Please copy out all of the lines below, requests included, and rescale every coordinate in the answers by a factor of 1.05, rounding to whole numbers with halves rounded up. Leave the pictures out of your answer.

_Records shown_
┄┄┄┄┄┄

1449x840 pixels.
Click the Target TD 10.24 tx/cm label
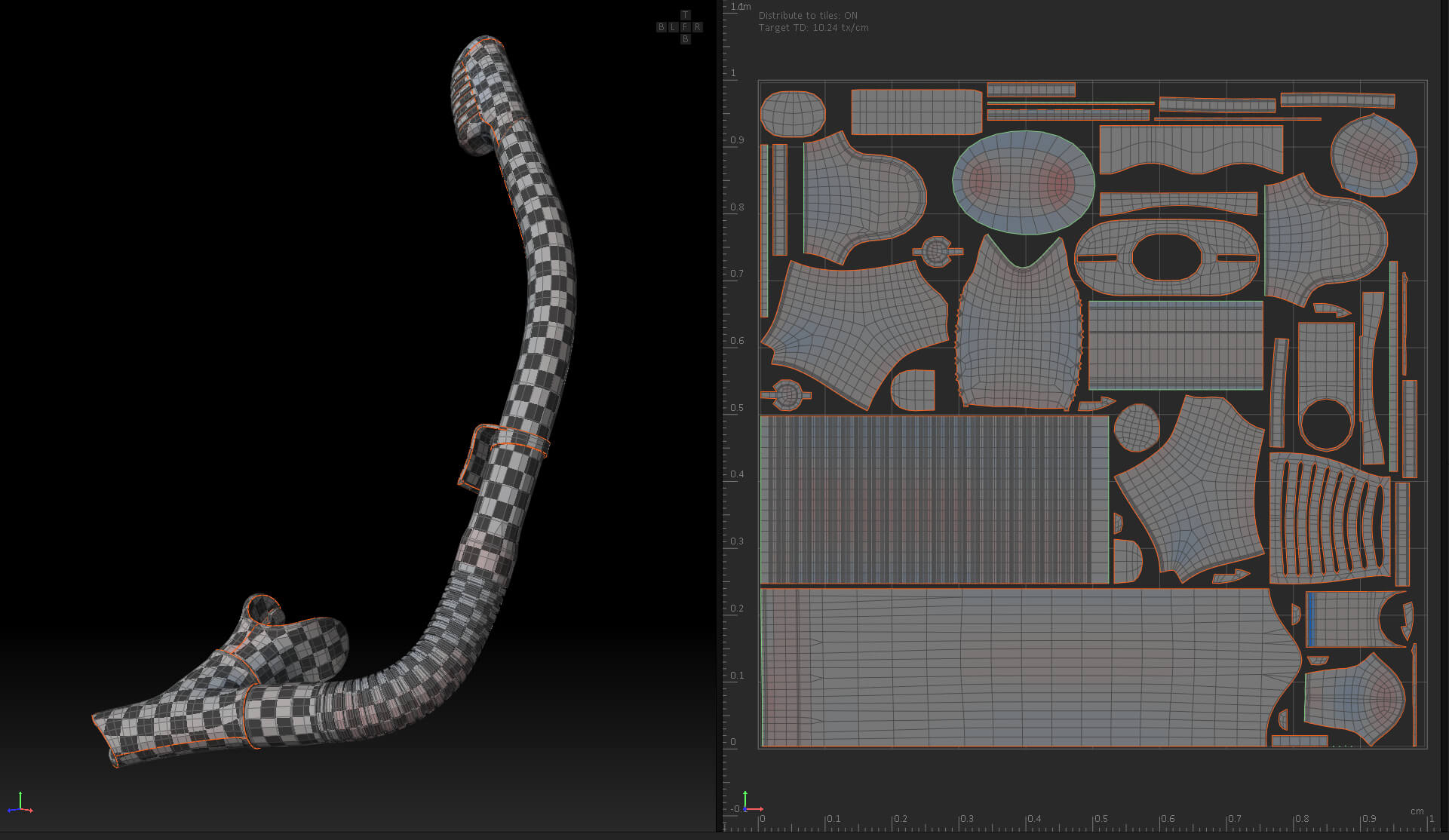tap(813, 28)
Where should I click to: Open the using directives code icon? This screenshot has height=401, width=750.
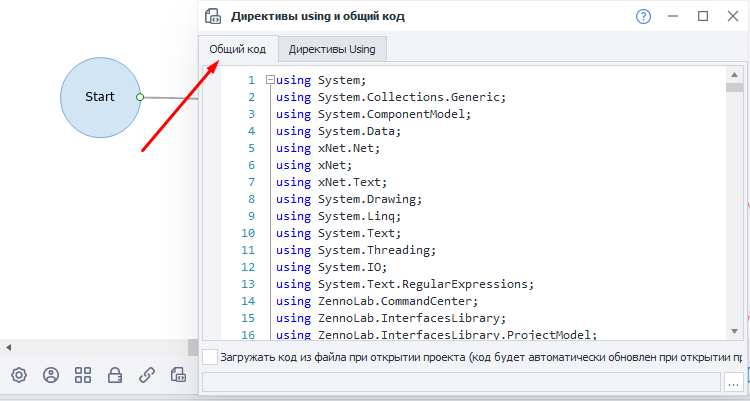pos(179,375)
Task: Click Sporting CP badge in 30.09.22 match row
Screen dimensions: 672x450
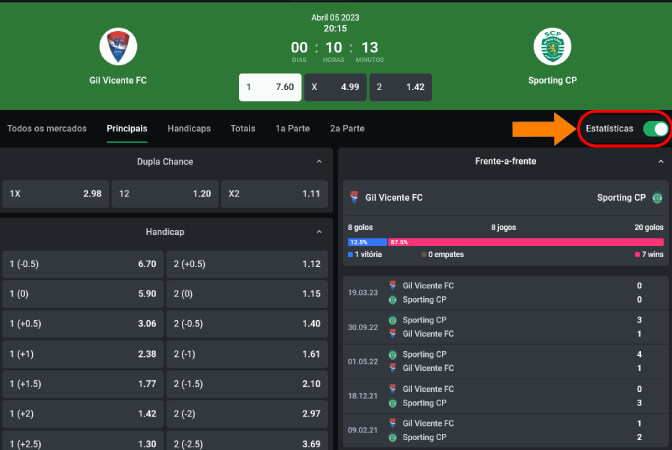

┄┄┄┄┄┄

_Result for this exercise_
1449x840 pixels.
Click the Target TD 10.24 tx/cm label
tap(854, 29)
Where should I click to: Open the using directives code icon? This screenshot has height=401, width=750.
pos(188,394)
Task: Click Sporting CP badge in 30.09.22 match row
Screen dimensions: 672x450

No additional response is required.